Eurosport - dom, 15 giu 13:27:00 2008
L'americano Tiger Woods conquista la leadership del Major al termine del terzo giro. Sprofonda Phil Mickelson
Altro che ginocchio malandato. Tiger Woods sembra avere una 'primavera' nelle gambe. E la dimostrazione è il bilancio della terza giornata dello Us Open. Sul course di Torrey Pines per la prima volta sotto un cielo senza nuvole e nebbia, il numero 1 del golf mondiale ha chiuso in 70 colpi ed ha finalmente raggiunto la vetta della classifica dal 19esimo posto della giornata inaugurale. Terrificante partenza con un doppio bogey alla 1, ancora bogey alla 4 poi birdie alla 7.
Ma sulle seconde ingrana la quinta con due eagle e un birdie e si porta a 3 sotto il par staccando di un colpo Lee Westwood a caccia del primato: l'inglese, Tiger permettendo, potrebbe diventare il primo europeo a vincere lo Us Open dopo Tony Jacklin nel 1970. Qualche incertezza nel gioco di Rocco Mediate. Tre putt alla 13 per il 45enne americano che inizia a pasticciare lo score con una serie di bogey per poi chiudere in 72 colpi, 1 sotto il par e terza piazza provvisoria quando manca soltanto un giro al verdetto finale.

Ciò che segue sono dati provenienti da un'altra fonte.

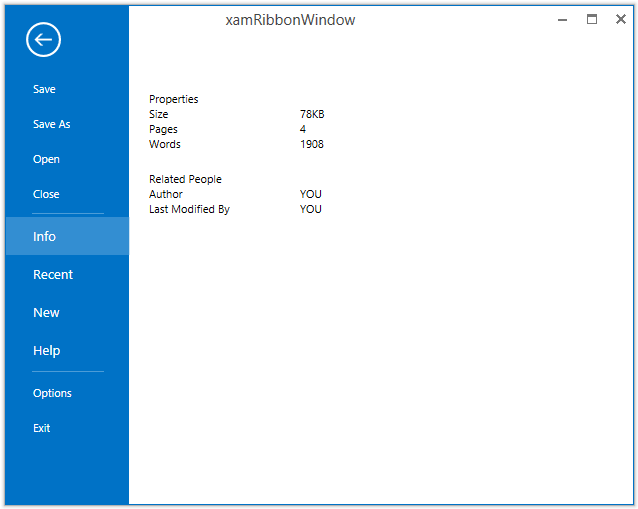The width and height of the screenshot is (638, 509).
Task: Open the Recent tab
Action: coord(53,275)
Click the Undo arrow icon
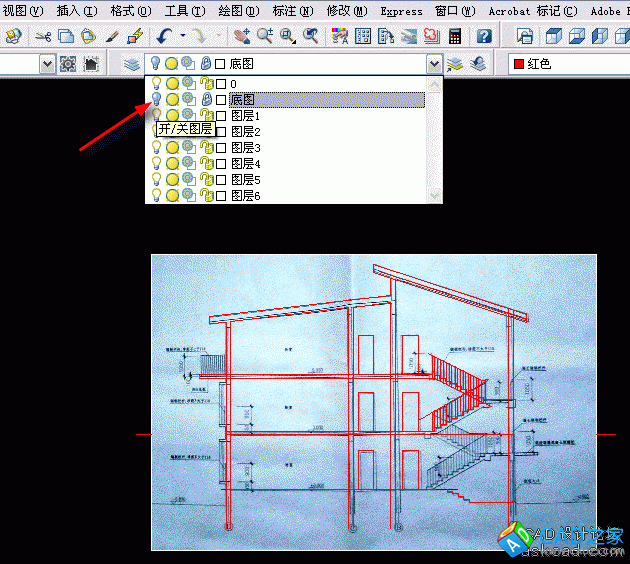This screenshot has height=564, width=630. coord(164,36)
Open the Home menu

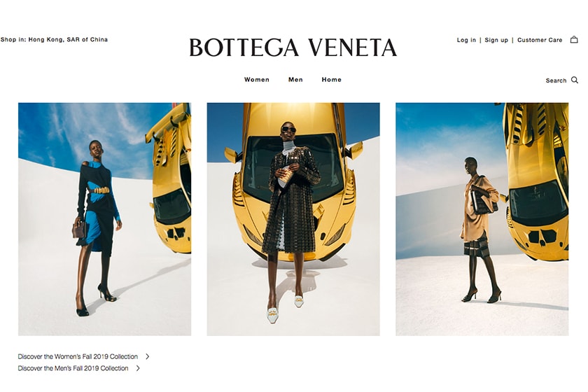click(x=332, y=80)
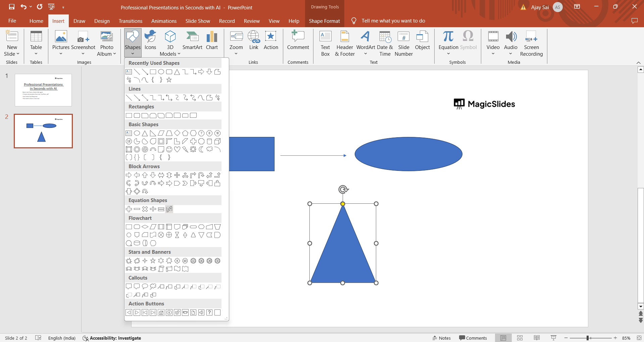This screenshot has height=342, width=644.
Task: Click the Equation pi icon
Action: click(x=448, y=36)
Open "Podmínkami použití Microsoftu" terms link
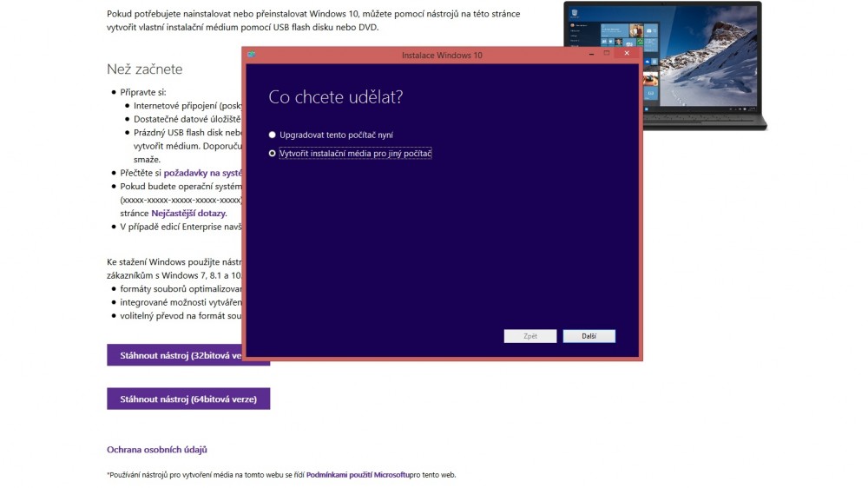 click(358, 475)
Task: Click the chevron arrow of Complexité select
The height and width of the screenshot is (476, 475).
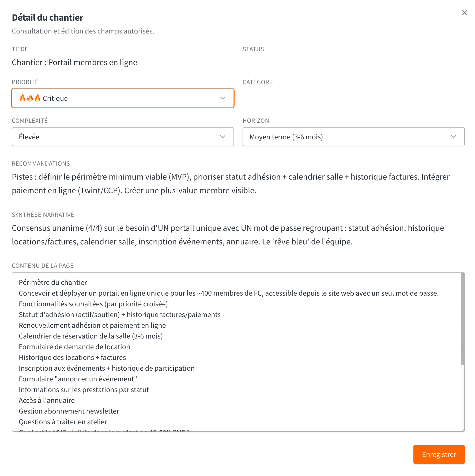Action: pyautogui.click(x=223, y=137)
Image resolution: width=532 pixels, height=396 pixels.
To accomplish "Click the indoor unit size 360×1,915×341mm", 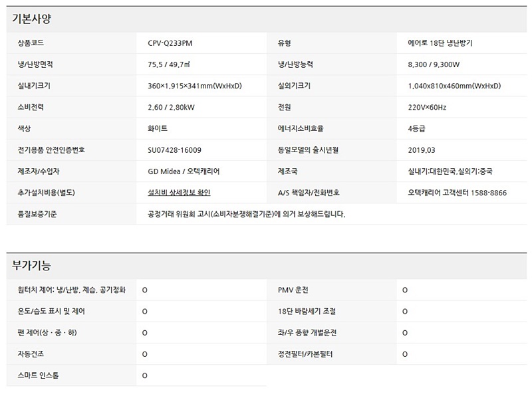I will [194, 86].
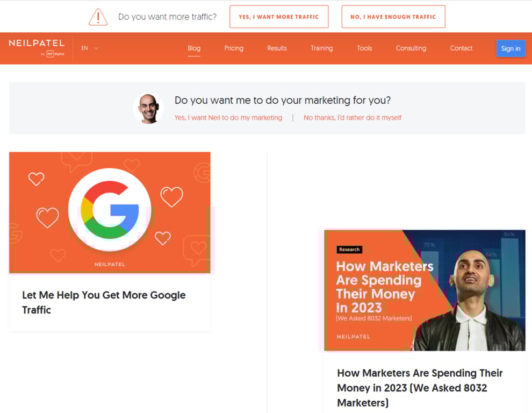532x413 pixels.
Task: Click the YES, I WANT MORE TRAFFIC button
Action: (x=279, y=17)
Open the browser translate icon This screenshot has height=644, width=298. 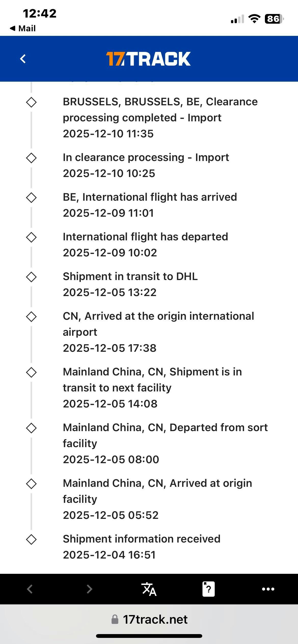(149, 589)
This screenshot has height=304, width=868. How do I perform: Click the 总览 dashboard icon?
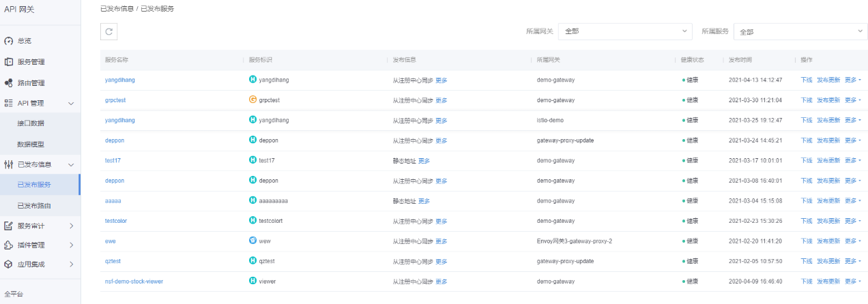[x=9, y=42]
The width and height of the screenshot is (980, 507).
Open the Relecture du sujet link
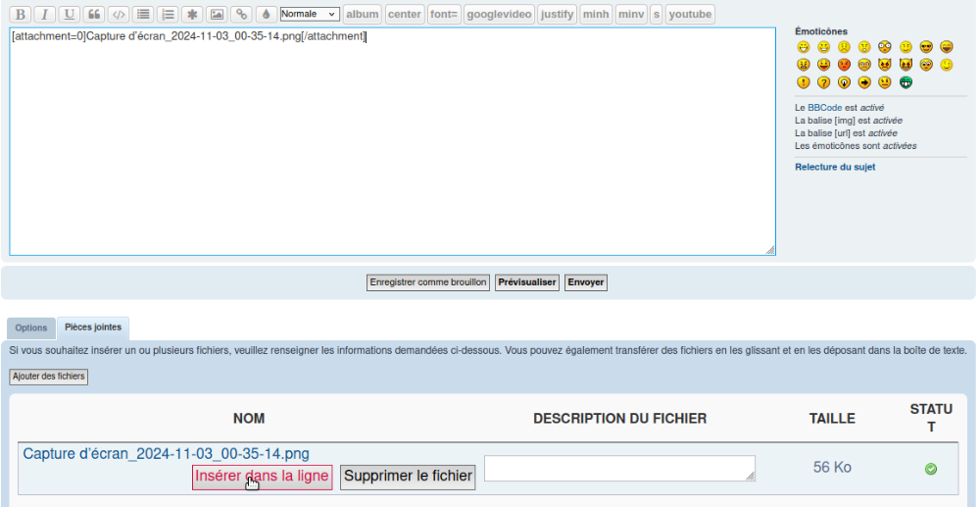click(x=835, y=167)
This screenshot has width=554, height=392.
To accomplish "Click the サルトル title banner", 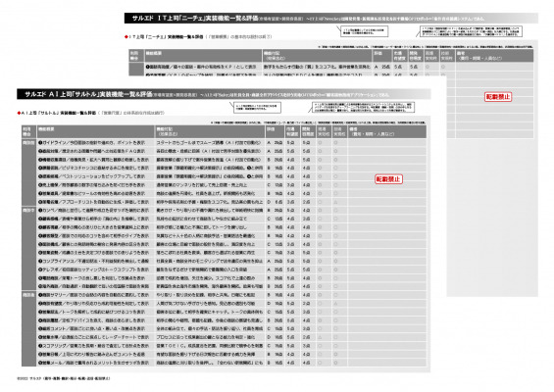I will [224, 94].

Sprofonda il numero 2 del mondo Phil Mickelson: alla 13 sbaglia persino il putt per il triplo bogey e va a firmare una terribile carta da 76 che lo relega in 47esima posizione. Mancano 18 buche alla fine. Sulla condizione psicologica di Tiger nessun dubbio. Resta da vedere se il ginocchio regge. Il 14esimo major della carriera è lì, vicinissimo, bastano una manciata di buche come solo Tiger sa chiudere.